Börsen-Zeitung: Ringen um Vertrauen, Kommentar zu Wirecard von Stefan Kroneck

Wirecard schlägt nach den Kurskapriolen der
Aktie ein neues Kapital auf. Als die deutsche Finanzaufsicht BaFin im
Februar ein Leerverkaufsverbot für den Zahlungsabwickler nach
Aktivitäten von Shortsellern verhängte, begründete sie ihren
umstrittenen Eingriff damit, dass das Marktvertrauen bedroht sei. Mit
dem Ablauf der Verfügung nach zwei Monaten signalisiert die Behörde,
dass aus ihrer Sicht das Vertrauen wiederhergestellt ist. Ansonsten
hätte sie das Verbot verlängert.

Und tatsächlich reagierten die Anleger unaufgeregt auf das Ende
des Verbots, obgleich mancher befürchtet, dass die gemäßigte Reaktion
neue Short-Attacken provoziert. Dem öffentlichen Interesse in der
Angelegenheit diente die BaFin zuletzt mit der Nachricht, dass sie
etwaige illegale Manipulationen im Handel mit Wirecard nun zur
Anzeige gebracht hat. Damit überlässt sie die weiteren Schritte gegen
verdächtige Personen den Strafverfolgern. Das sorgt für Ruhe unter
Investoren, steht damit doch nicht der Dax-Neuling juristisch am
Pranger.

Die Schritte der Aufsicht sind aber nur kurzfristig orientiert.
Die BaFin ist nicht dazu da, Wirecard wiederholt Schützenhilfe zu
leisten, wenn erneut Druck von außen kommt. Denn die Fehde mit der
„Financial Times“ ist Folge einer unzureichenden Kommunikation von
Wirecard über das eigene Geschäftsmodell. Ansonsten hätten die
Anleger nicht wochenlang so panisch auf Berichte der britischen
Tageszeitung wegen angeblicher Bilanzfälschung in Asien reagiert.

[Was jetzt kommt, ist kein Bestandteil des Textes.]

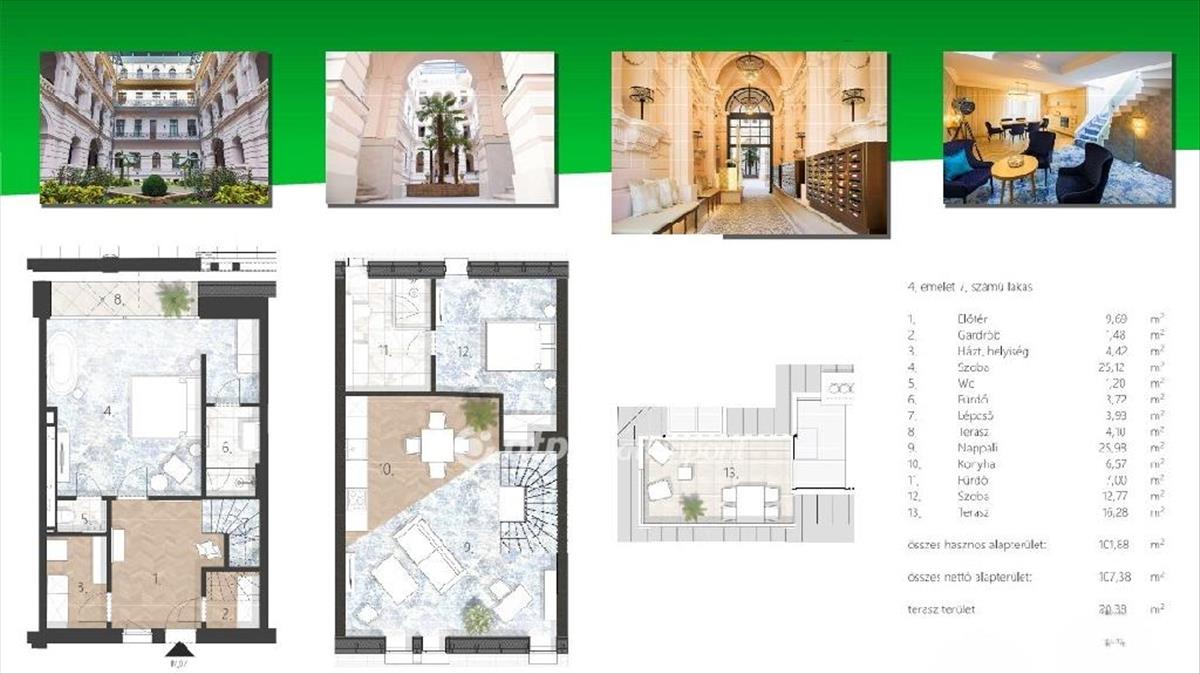Click the potted plant on terrace 8
1200x674 pixels.
[176, 298]
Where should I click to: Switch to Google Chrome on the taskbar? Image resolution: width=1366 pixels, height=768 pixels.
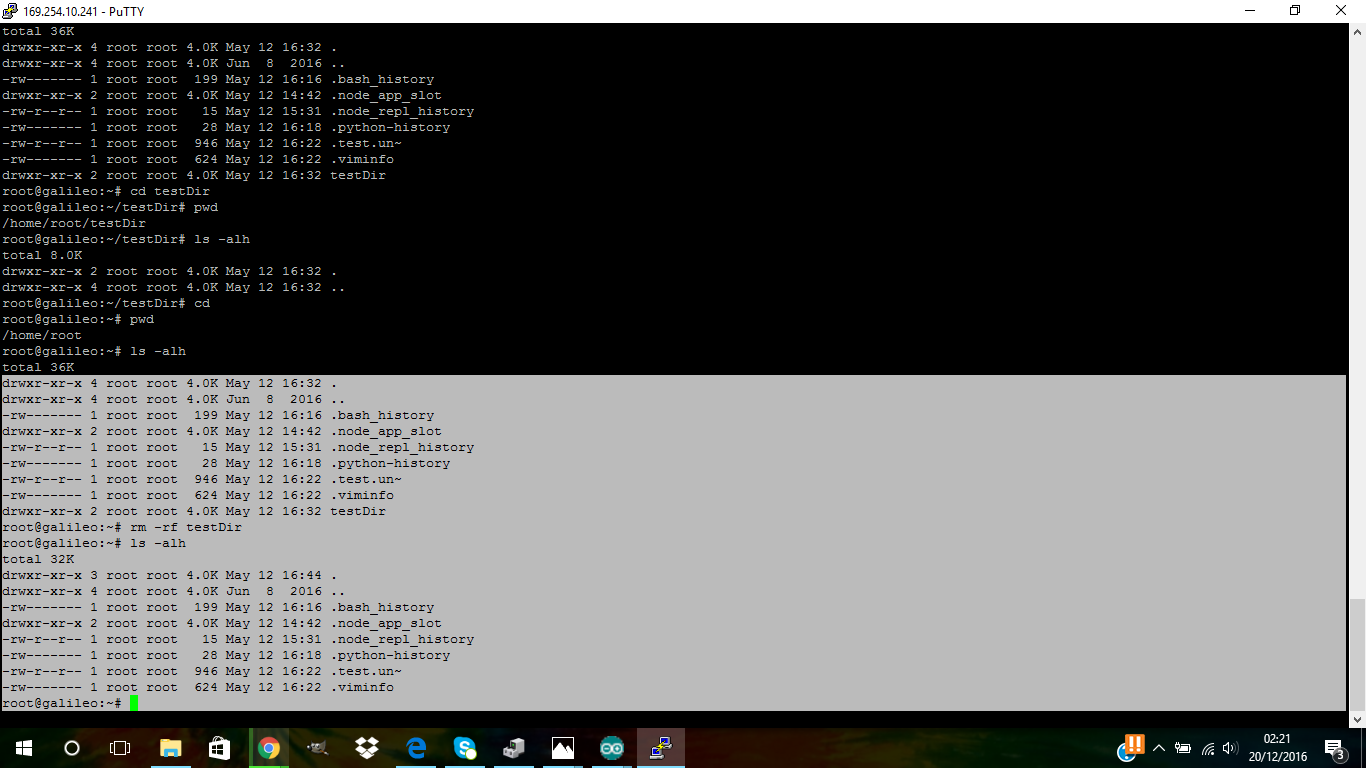tap(268, 748)

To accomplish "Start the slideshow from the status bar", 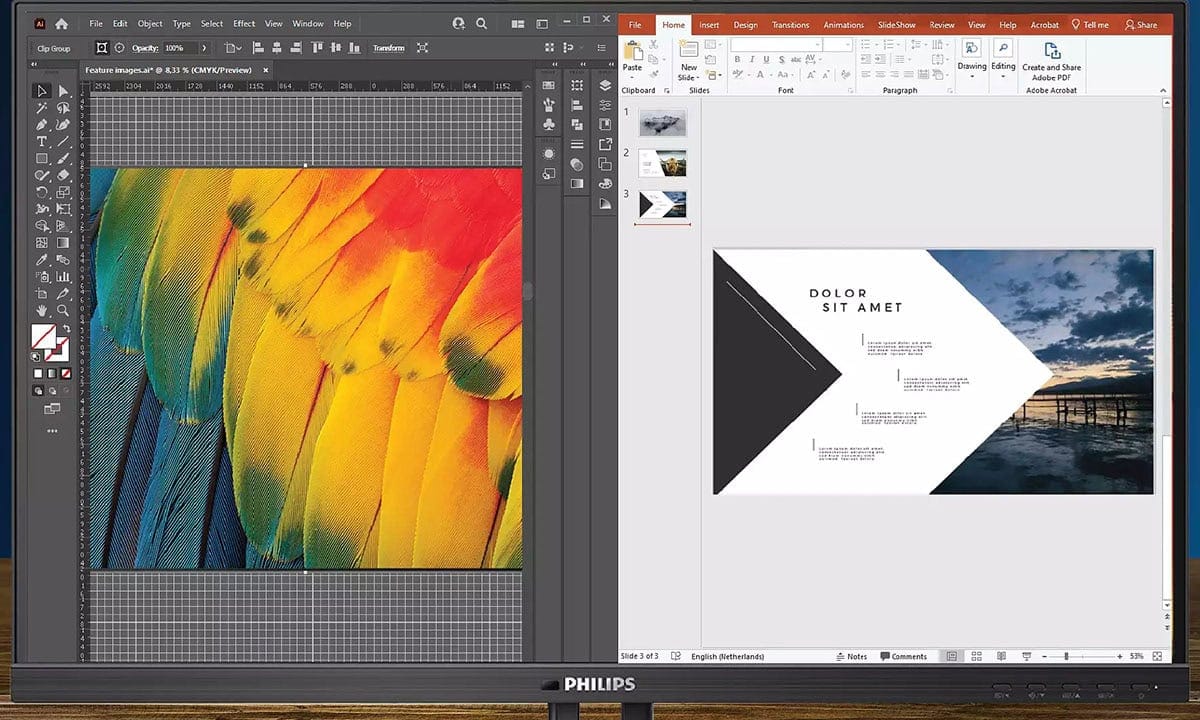I will coord(1026,656).
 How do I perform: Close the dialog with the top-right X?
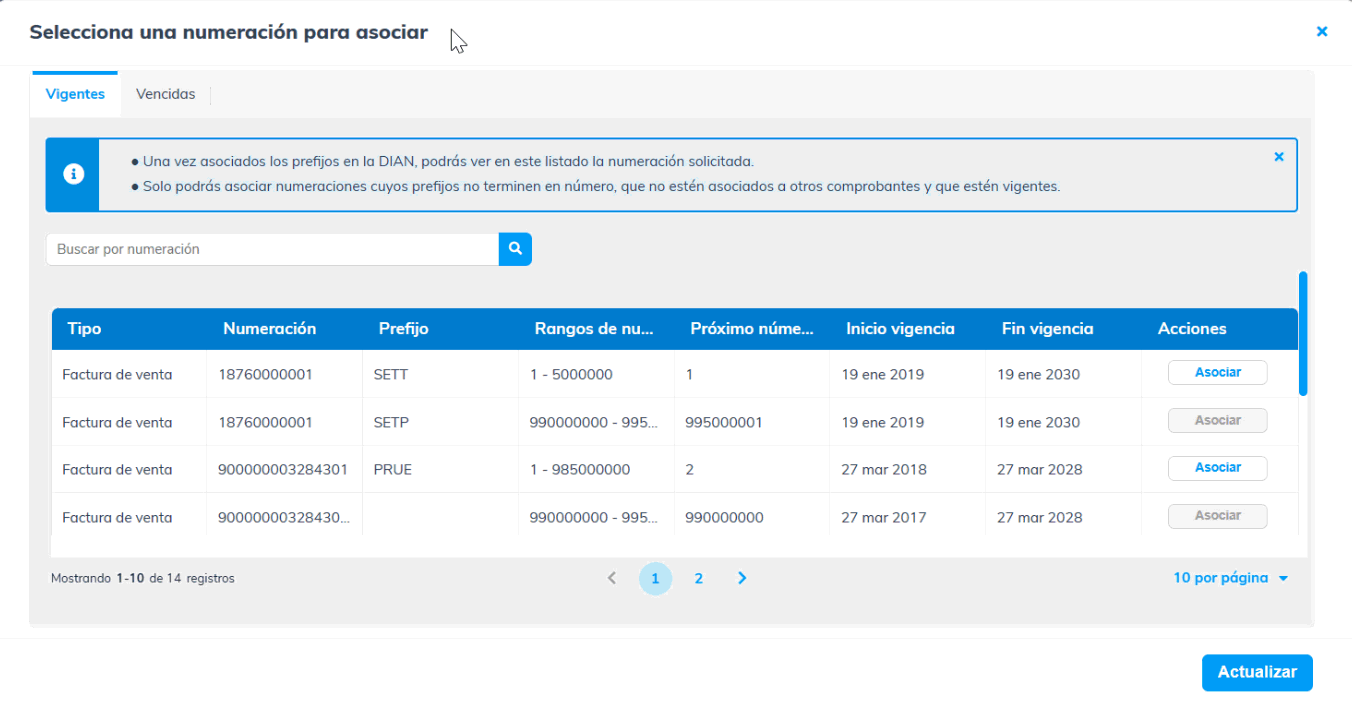1321,32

Auf lange Sicht hat das aufstrebende Unternehmen es selbst in der
Hand, mit mehr Transparenz für Klarheit zu sorgen. Auf der
Bilanzpressekonferenz am Donnerstag hat Vorstandschef und
Firmengründer Markus Braun dazu die Chance, schließlich kündigte er
Verbesserungen an. Die Anleger warten dringend auf Antworten, wie er
künftig Spekulationsattacken gegen das Unternehmen verhindern will.

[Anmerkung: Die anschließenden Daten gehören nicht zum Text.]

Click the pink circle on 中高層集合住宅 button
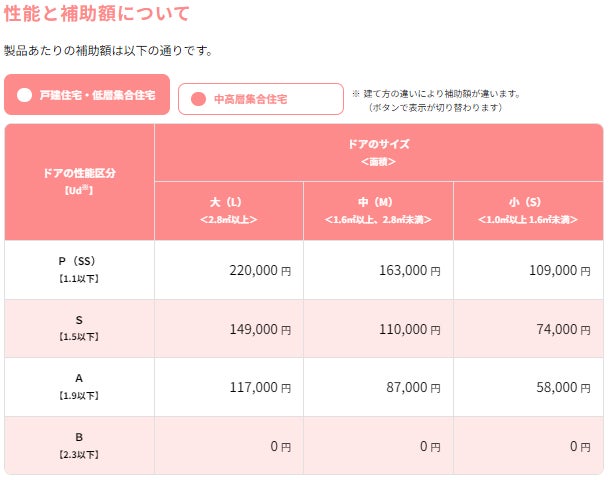The image size is (609, 485). click(198, 99)
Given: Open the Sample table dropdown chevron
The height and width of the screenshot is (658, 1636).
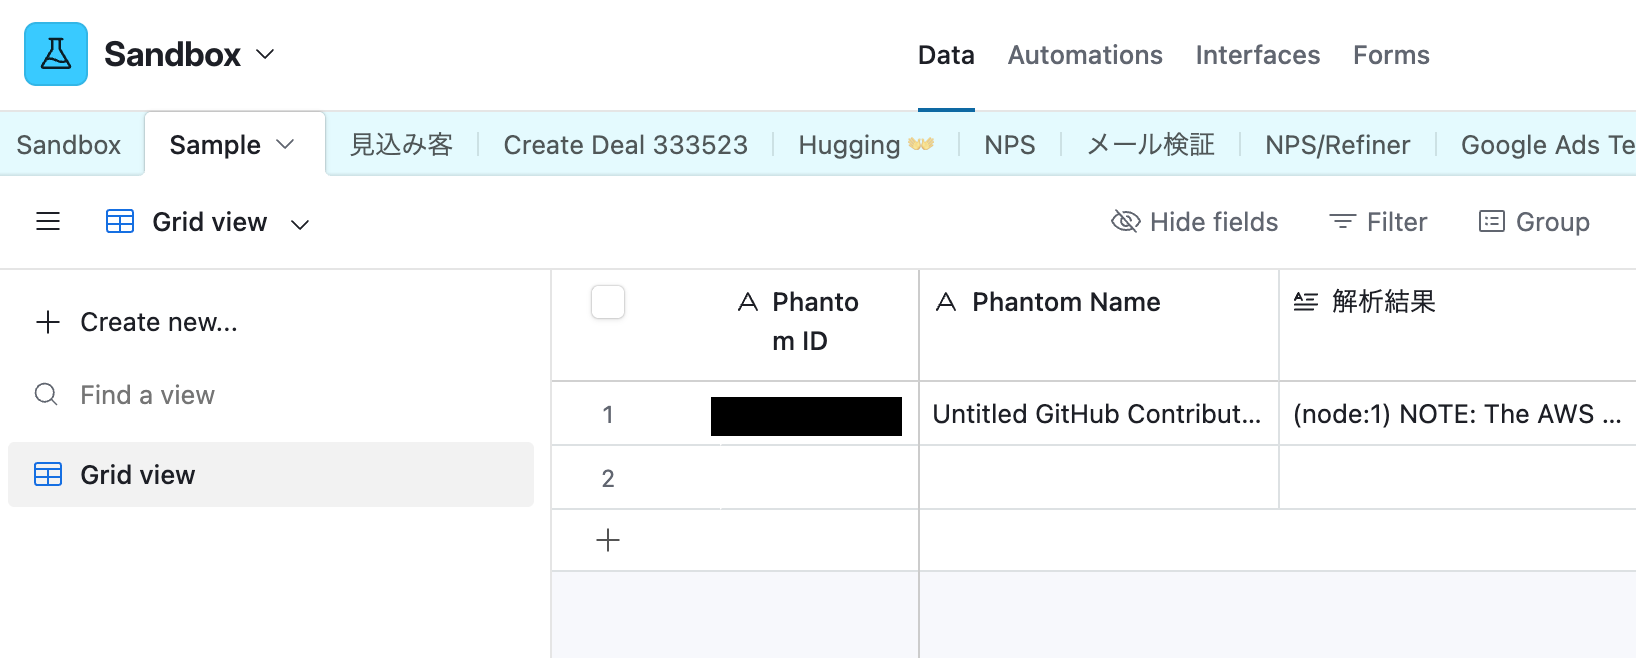Looking at the screenshot, I should click(x=286, y=145).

Wirecard wächst derart schnell, dass die Organisationsstruktur des
Konzerns nicht Schritt halten konnte. Ende 2018 sagte Braun der
Börsen-Zeitung, dass die Dezentralisierung die internationale
Expansion stütze. Mehr Zentralisierung hätte wahrscheinlich aber dazu
beigetragen, dass Unregelmäßigkeiten am Standort Singapur rascher
aufgedeckt worden wären. Der CEO kann von Glück reden, dass der Fall
sich als nicht so gravierend herausstellte wie die „Financial Times“
suggerierte. Von einem Abschluss der Causa, wie Braun behauptet, kann
aber keine Rede sein. Er muss weiter um Vertrauen ringen.